We’ve now covered most of the basics in our series of guides to digital and DSLR cameras, some new and some not so new, in the world of digital photography. But there is another player out there in the camera marketplace worth noting as well. It’s a relatively new concept that’s already seen its fair share of success and in many ways has become the bridge camera that all the purported “bridge” cameras before it were not.
It’s called the Micro Four-Thirds System, and besides a needlessly complex/mysterious name, it has a lot to offer. Developed by Olympus and Panasonic to be an original, purely digital standard, it in essence delivers an SLR-like experience in a smaller, more compact format.
For starters, Micro Four-Thirds cameras have interchangeable lenses – a big deal in the world of advanced photography.
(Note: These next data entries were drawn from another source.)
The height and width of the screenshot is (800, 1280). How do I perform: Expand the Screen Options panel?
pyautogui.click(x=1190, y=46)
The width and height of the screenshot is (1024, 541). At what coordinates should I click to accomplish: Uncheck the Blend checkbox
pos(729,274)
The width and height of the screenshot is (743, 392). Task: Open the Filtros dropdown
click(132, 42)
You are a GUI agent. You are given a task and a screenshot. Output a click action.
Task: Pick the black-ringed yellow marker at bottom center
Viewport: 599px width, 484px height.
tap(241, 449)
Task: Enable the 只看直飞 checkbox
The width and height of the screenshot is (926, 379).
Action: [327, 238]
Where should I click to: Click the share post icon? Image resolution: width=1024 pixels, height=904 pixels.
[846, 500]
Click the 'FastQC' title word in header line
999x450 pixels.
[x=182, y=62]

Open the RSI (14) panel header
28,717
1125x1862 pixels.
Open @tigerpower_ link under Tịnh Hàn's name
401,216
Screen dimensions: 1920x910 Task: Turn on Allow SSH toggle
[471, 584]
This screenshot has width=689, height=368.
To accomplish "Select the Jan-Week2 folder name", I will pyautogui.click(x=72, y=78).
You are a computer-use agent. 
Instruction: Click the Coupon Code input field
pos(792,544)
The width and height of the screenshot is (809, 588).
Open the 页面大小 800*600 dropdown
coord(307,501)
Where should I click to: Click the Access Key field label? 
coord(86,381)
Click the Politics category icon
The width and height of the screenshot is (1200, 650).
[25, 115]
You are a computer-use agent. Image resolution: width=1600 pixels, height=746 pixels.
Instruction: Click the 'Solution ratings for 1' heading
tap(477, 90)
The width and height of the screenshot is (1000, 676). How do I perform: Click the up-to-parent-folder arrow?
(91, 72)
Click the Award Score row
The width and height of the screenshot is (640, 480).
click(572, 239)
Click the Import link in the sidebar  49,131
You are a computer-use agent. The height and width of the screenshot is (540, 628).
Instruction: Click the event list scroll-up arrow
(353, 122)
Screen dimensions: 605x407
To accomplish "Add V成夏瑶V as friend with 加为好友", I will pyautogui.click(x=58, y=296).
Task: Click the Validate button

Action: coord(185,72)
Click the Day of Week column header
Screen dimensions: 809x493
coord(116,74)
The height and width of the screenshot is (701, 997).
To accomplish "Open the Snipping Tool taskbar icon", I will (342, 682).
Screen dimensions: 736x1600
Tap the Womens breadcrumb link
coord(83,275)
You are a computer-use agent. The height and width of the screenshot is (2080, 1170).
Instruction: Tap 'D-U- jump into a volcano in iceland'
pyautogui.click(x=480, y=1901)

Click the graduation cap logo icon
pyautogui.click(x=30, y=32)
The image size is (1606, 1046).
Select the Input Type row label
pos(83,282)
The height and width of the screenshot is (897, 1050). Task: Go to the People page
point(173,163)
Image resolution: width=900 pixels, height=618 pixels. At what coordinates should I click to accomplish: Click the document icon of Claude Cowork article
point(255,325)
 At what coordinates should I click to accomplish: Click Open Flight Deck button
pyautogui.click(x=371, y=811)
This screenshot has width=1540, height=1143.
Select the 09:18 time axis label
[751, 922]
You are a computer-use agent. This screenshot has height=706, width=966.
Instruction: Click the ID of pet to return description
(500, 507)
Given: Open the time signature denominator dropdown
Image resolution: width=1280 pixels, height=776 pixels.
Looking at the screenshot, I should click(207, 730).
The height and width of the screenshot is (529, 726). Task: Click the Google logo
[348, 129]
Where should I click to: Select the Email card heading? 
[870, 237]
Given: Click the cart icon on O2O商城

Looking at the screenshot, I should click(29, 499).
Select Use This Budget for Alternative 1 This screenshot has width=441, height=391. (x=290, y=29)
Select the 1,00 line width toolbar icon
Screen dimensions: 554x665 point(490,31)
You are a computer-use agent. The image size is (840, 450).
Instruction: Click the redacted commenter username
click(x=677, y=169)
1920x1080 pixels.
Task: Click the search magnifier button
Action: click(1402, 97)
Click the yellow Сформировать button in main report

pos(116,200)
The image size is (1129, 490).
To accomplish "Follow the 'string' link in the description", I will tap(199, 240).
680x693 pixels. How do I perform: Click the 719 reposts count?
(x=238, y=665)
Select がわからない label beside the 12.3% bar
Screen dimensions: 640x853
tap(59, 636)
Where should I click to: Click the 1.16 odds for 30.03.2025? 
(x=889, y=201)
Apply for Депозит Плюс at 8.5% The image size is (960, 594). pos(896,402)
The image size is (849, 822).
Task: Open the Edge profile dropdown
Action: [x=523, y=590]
They also have a plethora of SLR-like manual controls. But, because of the differences in the inner workings, they deliver pictures with a 4:3 aspect ratio as opposed to the 3:2 aspect ratio of true SLRs. Hence the Four-Thirds name.
There are other distinctions to be sure, but most notable to many of us is their size. Micro Four-Third camera bodies are substantially smaller than that of SLRs, and, once again because of their design, so too are their lenses. They are therefore far easier to carry, though they certainly aren’t nearly as “pocketable” as a true compact camera. Indeed, they aren’t pocketable at all.
There are some real pluses to this brave new format, and early models have achieved some rather favorable reviews. But (you knew there had to be a ‘but,’ didn’t you…), Micro Four-Thirds cameras aren’t perfect. Being smaller cameras, they also house smaller sensors. These aren’t as tiny as the sensors found in compact cameras, but nonetheless are small enough that photos, particularly in low light situations, are marginally noisier than photos taken by their SLR brethren.
Ultimately, with the Micro Four-Thirds format being so darned new, the jury, as they say, is still out. Some are claiming a camera revolution. Others say that because Micro Four-Thirds cameras aren’t pocketable or particularly inexpensive, and because they don’t offer all the advantages of an SLR, they’ll be nothing but a flash in the proverbial pan. Yet the system has big names and big bucks behind it, and already we’re seeing the appearance of a number of models and lenses. In the end, unless you’re absolutely one hundred percent sold on the idea, we suggest you take a hands-off approach for now and see how this plays out.